A Qube which has all the current Qubes documentation, so a newcomer does not have to be online to read a -how to.
I would use a separate Qube(s) for doing things like video chat. Which is another Qube to download. But only a Video Chat software which is now considered somewhat safe. Also some kinds of, each in their own Qube, pre-installed Chat software. My goal being, I don’t want a newcomer to just install anything he just finds, and I am pretty sure newcomer will not spend hours reading privacy/security web pages as to what is never recommended to use.

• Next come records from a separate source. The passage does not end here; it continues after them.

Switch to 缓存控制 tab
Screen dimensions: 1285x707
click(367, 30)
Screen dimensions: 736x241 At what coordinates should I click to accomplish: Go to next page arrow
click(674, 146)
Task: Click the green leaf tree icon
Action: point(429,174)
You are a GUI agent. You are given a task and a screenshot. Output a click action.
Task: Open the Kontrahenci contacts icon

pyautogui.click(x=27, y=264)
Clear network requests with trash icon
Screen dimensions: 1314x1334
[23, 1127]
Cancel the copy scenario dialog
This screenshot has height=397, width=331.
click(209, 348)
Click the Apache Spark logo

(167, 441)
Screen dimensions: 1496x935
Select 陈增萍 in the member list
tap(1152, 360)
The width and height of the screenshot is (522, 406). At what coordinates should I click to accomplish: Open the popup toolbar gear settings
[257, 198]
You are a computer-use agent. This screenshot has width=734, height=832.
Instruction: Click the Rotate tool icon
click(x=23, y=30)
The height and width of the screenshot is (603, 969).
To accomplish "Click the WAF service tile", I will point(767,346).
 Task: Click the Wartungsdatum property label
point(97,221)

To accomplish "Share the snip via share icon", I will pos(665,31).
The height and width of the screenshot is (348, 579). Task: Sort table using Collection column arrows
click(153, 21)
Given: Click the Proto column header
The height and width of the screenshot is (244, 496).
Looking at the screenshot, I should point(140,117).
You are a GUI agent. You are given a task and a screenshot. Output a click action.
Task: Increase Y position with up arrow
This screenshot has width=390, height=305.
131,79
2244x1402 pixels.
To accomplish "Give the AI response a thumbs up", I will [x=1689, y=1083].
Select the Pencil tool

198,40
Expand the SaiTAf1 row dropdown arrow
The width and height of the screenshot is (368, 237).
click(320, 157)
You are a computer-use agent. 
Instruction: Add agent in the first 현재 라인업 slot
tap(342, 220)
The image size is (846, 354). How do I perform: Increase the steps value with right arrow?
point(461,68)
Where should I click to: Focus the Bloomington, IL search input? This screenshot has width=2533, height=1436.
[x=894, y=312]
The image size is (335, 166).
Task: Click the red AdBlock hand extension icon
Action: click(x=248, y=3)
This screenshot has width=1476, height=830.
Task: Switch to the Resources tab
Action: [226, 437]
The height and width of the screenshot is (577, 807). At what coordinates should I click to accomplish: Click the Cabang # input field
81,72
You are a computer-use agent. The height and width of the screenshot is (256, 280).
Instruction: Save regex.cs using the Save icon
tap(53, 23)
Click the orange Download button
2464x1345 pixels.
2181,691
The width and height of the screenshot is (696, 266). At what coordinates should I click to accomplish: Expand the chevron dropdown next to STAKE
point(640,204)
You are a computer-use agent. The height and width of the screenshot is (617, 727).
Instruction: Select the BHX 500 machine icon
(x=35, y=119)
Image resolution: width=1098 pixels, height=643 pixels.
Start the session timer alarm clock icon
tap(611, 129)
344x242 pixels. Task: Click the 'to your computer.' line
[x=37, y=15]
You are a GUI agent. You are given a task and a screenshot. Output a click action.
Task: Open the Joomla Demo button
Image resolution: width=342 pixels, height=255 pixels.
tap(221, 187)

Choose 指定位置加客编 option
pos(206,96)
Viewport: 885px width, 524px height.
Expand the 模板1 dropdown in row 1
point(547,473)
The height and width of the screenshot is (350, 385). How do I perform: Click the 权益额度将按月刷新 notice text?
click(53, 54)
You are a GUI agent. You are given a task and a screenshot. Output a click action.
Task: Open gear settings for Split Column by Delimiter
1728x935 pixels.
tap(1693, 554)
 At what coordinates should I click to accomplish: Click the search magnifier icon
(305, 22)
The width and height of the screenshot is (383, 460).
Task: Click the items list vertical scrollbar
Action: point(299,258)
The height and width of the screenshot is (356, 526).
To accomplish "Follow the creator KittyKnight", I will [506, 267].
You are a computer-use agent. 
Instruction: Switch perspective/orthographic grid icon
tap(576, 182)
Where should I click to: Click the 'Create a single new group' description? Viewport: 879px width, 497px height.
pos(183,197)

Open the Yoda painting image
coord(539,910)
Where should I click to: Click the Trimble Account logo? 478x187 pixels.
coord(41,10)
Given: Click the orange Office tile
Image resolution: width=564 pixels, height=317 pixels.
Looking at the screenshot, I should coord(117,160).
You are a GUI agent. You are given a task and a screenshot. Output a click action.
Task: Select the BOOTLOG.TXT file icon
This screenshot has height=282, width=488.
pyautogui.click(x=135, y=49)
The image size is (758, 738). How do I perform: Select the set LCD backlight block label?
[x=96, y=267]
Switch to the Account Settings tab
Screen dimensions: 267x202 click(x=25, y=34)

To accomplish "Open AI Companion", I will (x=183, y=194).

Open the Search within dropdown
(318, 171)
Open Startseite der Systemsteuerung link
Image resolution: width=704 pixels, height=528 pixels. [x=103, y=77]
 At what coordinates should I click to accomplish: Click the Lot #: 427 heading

Now I have more Qubes than I wanted to have. I guess I could have installed the Video Chat, and other quality chat programs in the main-open to the internet Qube, and the user should only do one thing at a time in such a Qube. Make starting that Qube more memory consuming. Since I almost never use Video Chat, I guess I don’t give it consideration. Wissam wrote about spending hours talking with someone who -was related to a Human Rights issue- and who was not technical.
I felt that no one would work much beyond the hypothesis phase of what to include, before 4.2 Final is out.
unman, you bring up good points. Every one feel free to pile onto criticizing my ideas. I blame my lack of coffee.